• [TEXTO DE ORIGEM]:
▬▬▬

Desde criança, tinha medo de “assombração”. Meu pai era um tremendo contador de “causos”. Todos nós, seus filhos e público vizinho, ouvíamos Seu Avelomar tão atentos quanto a novelas ou a Antônio Porto nos jogos da Seleção Brasileira de futebol. Muitas narrativas eram histórias dele com o sobrenatural, que minha paúra convertia em sonhos estapafúrdios. Quando fui viver com Flávia, disse-lhe:

“Entre vários, tenho um defeito peculiar”

E falei de meus pesadelos, dos gritos quando despertava e de acordar totalmente suado. Alegrou-me:

“Isso não é defeito”

Prometeu me tolerar. Cumpriu.

No episódio de maior efervescência da minha vida, quando Flávia não estava, enchia de gente o quarto para tentar dormir, e de nada me adiantava. Havia ataque pior que qualquer era dos seres sobrenaturais. Para piorar, um psiquiatra receitou um remédio que me deixava acordado de madrugada e parecendo zumbi durante o dia. Não suportando a dor, num abril despedaçado, em Brasília, decidi-me pelo gesto extremo. Antes, deitei na cama, encolhido e pálido, um Demóstenes Com Medo. Não sei se adormeci ou fiquei em transe, mas o fato é que fui atacado pelas piores figuras demoníacas que alguém possa imaginar. Se à época ainda tivesse cabelo, ficaria com todos os fios erguidos. Padre Pio veio em meu socorro com seu cheiro adorável (muitos imaginavam que usasse perfume, mas era sua característica, o cheiro divino) e excomungou a todos que me apavoravam. Fui revigorado pelo que ele me disse e pelo que fez.

▬▬▬

• [SUA TAREFA]:
No texto de origem, quem surge para socorrer durante o ataque das figuras demoníacas?

▬▬▬

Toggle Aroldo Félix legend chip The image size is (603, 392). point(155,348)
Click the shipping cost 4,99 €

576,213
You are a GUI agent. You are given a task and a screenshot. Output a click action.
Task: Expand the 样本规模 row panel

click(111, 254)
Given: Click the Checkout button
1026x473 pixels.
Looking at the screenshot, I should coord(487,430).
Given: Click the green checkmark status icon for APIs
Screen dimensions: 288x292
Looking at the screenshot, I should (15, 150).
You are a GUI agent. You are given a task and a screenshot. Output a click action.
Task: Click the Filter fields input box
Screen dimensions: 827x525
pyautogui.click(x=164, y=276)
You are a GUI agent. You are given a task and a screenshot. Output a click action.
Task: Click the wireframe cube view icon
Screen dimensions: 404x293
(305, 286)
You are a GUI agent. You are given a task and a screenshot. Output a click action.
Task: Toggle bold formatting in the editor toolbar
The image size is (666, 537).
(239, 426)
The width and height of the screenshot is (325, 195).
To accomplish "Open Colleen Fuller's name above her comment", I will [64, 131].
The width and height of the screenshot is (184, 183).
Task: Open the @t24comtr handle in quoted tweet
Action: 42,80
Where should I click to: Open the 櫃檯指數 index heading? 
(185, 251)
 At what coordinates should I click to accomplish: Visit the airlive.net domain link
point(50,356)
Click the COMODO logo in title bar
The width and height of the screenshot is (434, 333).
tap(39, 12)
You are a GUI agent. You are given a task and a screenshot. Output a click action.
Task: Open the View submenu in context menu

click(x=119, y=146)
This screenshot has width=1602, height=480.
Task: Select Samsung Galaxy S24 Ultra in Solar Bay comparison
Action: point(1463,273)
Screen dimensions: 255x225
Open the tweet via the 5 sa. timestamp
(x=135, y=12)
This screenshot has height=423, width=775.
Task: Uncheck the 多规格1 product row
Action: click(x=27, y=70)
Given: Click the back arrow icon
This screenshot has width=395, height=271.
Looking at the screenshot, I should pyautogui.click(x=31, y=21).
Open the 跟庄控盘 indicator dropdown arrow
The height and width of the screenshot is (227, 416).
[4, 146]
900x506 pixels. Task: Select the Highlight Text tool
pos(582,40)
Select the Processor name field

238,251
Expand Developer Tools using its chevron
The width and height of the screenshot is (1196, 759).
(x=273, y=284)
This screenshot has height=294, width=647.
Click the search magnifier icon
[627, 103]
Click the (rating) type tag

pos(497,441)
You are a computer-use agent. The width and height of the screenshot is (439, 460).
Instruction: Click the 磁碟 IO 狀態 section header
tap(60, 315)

▬▬▬

• [RESPOSTA DO EXERCÍCIO]:
Padre Pio.